[Items from a dataset]
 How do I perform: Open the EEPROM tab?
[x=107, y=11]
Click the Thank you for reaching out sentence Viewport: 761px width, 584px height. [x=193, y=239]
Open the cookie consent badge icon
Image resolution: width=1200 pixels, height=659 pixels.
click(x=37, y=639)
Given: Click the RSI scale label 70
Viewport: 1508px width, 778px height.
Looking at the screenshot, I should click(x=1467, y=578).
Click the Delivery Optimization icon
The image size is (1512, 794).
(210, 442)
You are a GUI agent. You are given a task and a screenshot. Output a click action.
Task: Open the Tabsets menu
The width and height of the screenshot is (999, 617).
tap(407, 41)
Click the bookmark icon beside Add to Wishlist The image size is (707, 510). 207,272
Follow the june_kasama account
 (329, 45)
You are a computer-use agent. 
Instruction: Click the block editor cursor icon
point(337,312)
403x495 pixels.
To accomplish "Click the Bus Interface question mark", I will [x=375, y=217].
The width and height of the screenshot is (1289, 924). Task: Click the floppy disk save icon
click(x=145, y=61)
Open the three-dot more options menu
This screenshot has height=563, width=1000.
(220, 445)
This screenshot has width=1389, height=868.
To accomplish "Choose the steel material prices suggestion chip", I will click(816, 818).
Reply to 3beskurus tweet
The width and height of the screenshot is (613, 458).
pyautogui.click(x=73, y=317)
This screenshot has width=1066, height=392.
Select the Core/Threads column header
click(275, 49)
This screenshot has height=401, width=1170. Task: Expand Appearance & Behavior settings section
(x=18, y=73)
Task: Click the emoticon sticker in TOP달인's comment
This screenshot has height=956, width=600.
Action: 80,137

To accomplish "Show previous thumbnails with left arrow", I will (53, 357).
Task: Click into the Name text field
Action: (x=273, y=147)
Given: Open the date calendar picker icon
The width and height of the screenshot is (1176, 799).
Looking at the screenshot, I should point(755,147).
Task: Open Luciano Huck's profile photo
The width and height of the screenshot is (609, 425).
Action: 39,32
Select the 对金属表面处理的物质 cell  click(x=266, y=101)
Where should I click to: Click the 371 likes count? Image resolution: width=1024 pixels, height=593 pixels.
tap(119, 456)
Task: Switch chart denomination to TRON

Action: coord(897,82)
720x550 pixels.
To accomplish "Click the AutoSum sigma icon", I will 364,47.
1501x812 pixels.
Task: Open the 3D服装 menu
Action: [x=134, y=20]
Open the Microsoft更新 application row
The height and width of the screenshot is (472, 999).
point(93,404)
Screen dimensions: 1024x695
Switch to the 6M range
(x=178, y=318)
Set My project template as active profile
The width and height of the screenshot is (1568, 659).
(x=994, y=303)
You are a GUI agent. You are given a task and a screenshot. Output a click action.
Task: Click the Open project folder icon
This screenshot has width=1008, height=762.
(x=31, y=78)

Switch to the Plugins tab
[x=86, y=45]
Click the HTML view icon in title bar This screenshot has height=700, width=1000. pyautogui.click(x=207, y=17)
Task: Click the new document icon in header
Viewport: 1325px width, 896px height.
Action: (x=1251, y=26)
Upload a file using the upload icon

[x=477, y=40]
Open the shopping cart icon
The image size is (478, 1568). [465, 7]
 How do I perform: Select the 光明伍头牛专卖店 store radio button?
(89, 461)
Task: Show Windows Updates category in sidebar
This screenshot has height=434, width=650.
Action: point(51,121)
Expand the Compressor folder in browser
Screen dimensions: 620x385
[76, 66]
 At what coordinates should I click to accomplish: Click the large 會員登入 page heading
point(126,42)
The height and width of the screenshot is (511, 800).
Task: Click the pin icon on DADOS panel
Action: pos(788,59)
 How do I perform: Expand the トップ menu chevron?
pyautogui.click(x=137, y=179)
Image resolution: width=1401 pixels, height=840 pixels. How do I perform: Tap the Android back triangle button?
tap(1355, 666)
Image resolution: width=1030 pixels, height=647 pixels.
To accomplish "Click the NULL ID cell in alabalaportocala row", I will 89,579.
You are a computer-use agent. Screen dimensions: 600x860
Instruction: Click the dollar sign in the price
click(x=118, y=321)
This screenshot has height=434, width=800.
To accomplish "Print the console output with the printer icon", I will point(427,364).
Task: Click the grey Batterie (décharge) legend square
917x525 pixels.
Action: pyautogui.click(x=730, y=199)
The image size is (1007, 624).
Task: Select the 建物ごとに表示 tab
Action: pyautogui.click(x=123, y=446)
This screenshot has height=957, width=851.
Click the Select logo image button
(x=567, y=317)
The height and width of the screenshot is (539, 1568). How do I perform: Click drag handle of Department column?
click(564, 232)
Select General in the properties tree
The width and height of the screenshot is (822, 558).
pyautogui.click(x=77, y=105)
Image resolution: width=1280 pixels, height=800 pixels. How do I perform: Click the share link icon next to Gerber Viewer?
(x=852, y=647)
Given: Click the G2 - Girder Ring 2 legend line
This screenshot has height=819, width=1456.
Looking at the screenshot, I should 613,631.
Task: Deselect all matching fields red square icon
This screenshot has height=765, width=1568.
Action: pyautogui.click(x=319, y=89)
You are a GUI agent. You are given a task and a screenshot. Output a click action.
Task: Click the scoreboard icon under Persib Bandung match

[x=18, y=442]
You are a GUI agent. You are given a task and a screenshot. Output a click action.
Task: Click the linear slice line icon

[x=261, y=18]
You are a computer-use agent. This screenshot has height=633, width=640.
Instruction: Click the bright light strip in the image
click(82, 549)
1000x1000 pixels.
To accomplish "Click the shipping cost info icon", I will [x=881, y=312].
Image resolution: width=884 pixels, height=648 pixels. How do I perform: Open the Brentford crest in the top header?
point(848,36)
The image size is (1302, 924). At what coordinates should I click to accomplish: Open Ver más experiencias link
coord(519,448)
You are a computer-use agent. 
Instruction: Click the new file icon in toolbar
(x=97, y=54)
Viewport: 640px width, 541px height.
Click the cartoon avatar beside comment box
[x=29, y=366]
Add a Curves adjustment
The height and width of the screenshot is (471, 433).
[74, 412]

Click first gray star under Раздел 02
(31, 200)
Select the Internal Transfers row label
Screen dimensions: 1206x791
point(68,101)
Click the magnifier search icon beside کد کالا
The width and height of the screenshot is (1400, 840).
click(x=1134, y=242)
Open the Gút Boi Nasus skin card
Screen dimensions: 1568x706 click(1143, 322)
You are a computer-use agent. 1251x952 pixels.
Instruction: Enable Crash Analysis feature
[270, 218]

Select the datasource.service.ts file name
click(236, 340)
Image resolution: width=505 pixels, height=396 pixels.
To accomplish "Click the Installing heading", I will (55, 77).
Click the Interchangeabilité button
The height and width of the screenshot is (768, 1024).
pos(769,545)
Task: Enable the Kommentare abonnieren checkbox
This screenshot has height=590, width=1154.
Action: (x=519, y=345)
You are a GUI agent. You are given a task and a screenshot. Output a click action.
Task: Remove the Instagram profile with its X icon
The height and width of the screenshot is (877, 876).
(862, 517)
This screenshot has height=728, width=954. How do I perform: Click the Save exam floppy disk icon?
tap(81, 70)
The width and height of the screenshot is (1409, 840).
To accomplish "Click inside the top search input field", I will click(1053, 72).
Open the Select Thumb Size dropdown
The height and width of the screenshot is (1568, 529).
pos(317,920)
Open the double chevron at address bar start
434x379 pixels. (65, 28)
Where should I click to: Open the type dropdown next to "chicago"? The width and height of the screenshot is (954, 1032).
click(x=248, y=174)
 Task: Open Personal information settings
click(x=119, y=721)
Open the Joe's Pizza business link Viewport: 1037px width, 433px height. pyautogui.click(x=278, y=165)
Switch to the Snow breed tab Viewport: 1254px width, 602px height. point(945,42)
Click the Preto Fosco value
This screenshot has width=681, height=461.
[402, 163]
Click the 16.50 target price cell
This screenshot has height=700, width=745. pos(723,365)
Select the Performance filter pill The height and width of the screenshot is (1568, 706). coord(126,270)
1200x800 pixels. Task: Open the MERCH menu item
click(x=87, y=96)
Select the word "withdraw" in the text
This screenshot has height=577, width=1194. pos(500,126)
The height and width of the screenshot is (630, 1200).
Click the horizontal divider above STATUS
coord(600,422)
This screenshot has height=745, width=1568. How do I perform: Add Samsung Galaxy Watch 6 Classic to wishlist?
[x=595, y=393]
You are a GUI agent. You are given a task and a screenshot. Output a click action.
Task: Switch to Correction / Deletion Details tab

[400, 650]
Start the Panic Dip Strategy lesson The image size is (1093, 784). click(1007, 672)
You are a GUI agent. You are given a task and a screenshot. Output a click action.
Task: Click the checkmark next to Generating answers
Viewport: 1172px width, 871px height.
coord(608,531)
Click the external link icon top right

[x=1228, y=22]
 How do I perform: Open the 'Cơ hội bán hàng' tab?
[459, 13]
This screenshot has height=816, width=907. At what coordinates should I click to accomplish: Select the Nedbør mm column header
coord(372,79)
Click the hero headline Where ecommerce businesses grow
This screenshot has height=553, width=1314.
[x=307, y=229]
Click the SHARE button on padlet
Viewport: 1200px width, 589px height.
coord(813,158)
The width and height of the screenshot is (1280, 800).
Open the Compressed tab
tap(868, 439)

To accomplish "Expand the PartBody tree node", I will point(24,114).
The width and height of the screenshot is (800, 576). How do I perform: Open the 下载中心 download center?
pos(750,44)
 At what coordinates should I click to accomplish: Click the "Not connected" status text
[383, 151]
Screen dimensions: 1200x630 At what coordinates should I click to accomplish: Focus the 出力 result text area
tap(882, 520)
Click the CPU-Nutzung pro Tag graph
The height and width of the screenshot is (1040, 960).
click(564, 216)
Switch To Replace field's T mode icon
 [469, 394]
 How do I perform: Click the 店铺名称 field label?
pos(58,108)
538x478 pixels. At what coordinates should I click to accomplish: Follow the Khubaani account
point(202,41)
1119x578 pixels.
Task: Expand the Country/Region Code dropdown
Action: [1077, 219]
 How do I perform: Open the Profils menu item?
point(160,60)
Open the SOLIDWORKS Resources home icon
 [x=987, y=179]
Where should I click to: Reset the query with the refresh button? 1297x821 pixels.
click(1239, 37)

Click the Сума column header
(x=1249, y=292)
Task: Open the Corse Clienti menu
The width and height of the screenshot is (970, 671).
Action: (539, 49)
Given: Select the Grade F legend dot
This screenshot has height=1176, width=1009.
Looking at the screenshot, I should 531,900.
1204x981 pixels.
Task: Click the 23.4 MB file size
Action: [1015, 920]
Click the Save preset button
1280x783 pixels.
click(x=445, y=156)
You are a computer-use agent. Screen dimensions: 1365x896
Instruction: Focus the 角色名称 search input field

§ Task objective: From the line containing "Open the SOLIDWORKS Resources home icon" down to the last line of the data, transcribe every line exactly; nothing else should appear.

§ Output for this task:
Open the SOLIDWORKS Resources home icon
 [x=987, y=179]
Where should I click to: Reset the query with the refresh button? 1297x821 pixels.
click(1239, 37)

Click the Сума column header
(x=1249, y=292)
Task: Open the Corse Clienti menu
The width and height of the screenshot is (970, 671).
Action: (539, 49)
Given: Select the Grade F legend dot
This screenshot has height=1176, width=1009.
Looking at the screenshot, I should 531,900.
1204x981 pixels.
Task: Click the 23.4 MB file size
Action: [1015, 920]
Click the Save preset button
1280x783 pixels.
click(x=445, y=156)
You are a computer-use agent. Screen dimensions: 1365x896
Instruction: Focus the 角色名称 search input field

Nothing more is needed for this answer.